Recent rains may result in hay prices softening a bit — but not by much, say experts
“We have got rains and some of the pastures are rebounding,” said Ed Shaw, a hay exporter from Olds. “The yields are going to be lower than normal because it was a slow season and it got started late. Some of the areas may only get one cut this year because it was so late.”
The situation can vary dramatically from one region to another, but Shaw doesn’t see much relief for producers facing a struggle to feed their cows over the winter.
“Prices for feeder hay will soften but not a lot,” he said, adding that’s mostly because prices are already at elevated levels. “Last year the prices for feeder hay were unusually high. There were farmers who told me that they were selling round bales for $250 a ton. That’s going to soften.”
However, hay prices are not usually firm until the end of October, said Ted Nibourg, farm business management specialist with Alberta Agriculture and Forestry.
“At that time, we have a good idea of what came off … (and) what we’re looking at for winter,” he said. “We have a good idea of what the cattle market is doing, too. If calves are all going to the feedlot rather than backgrounding, there’s a decreased demand for hay.”
And while many areas have received a lot of rain, parts of the Peace, the south, and eastern areas remain very dry. On the other hand, it’s rained so much in some areas, it will be hard to get hay off in a timely fashion, which means quality will suffer.
The situation is especially tough because there was no carryover from last year, noted Shaw.
“There was immediate stress in the spring and there was no feed,” he said, adding feed was coming in from Montana.
But it’s never cheap to move hay, and that’s especially so this year.
“What we’re seeing is that some of the trucking companies are taking advantage of it,” said Nibourg. “We’re hearing prices in the $6.50 range in miles to move it. If you’re going 20 miles, that adds another $130 to the price of hay.”
Producers in dry areas may find it’s cheaper to move cattle to hay, rather than vice-versa, he said.
Competition for hay is also up because Eastern Canada and the eastern U.S. had a rainy spring, with 80 per cent of alfalfa lost due to winterkill in Ohio and on the eastern seaboard.
“They’re also facing a big shortage,” said Shaw. “The overseas market is demanding more and more hay.”
The overseas market typically buys higher quality, but that’s not a given this year.
“With the rains, there might be more low-end available, but some of the markets are buying more low-end, too,” said Shaw. “The demand worldwide for forages is increasing.”
Normally, this has a positive effect, prompting more producers to grow for the export market and since not all of their hay is export quality, putting more hay back into the local market.
“The overall picture is that it’s not just what is happening in Alberta.

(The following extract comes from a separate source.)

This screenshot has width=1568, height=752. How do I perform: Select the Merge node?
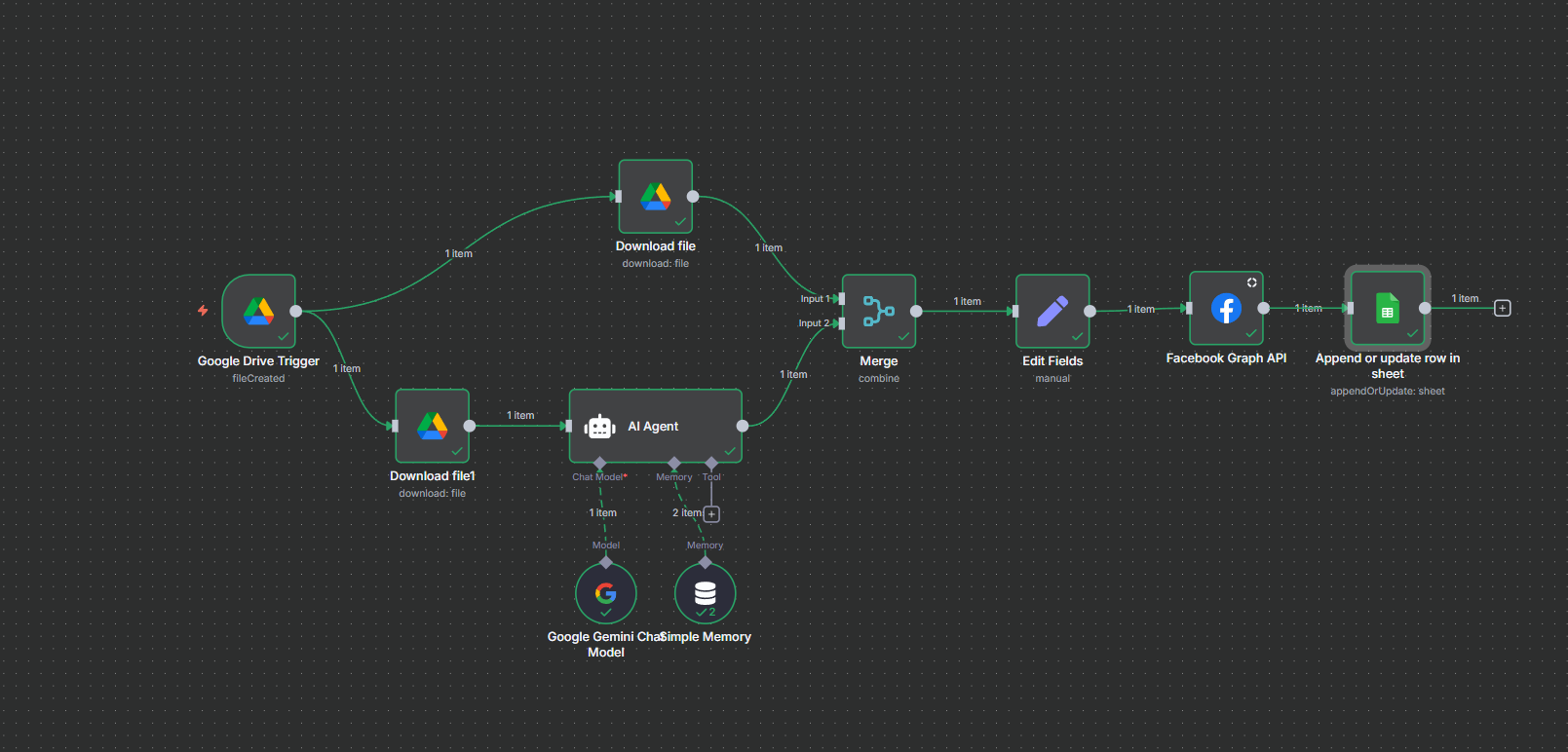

Worldwide markets affect what is happening,” said Shaw.
Parts of Saskatchewan are still very dry and producers there are seeking more hay.
But a rebound in cereal crops should be a positive.
“Some farmers take some of their barley, wheat or oats and put that into feed rather than grain… and that could alleviate the shortage”, said Shaw.
If you’re buying, make sure you’re spending money wisely, Nibourg said.
“Know what’s in your feed,” he said. “If you get good quality feed, you may get by with less. If you have poor quality feed, you may have to supplement.”
And don’t overbid, he said, noting that last year some cow-calf producers were paying up to 12 cents a pound for hay.
“The breakeven I worked through was eight cents. If you are paying more than eight cents a pound for your hay, you’re losing money,” he said.
This might ring even more true because cattle prices are coming down. There will be reduced calf prices in the fall, and culled cow prices are already down, he said.
Shaw recommends producers develop a strategic plan to look at different feeding options.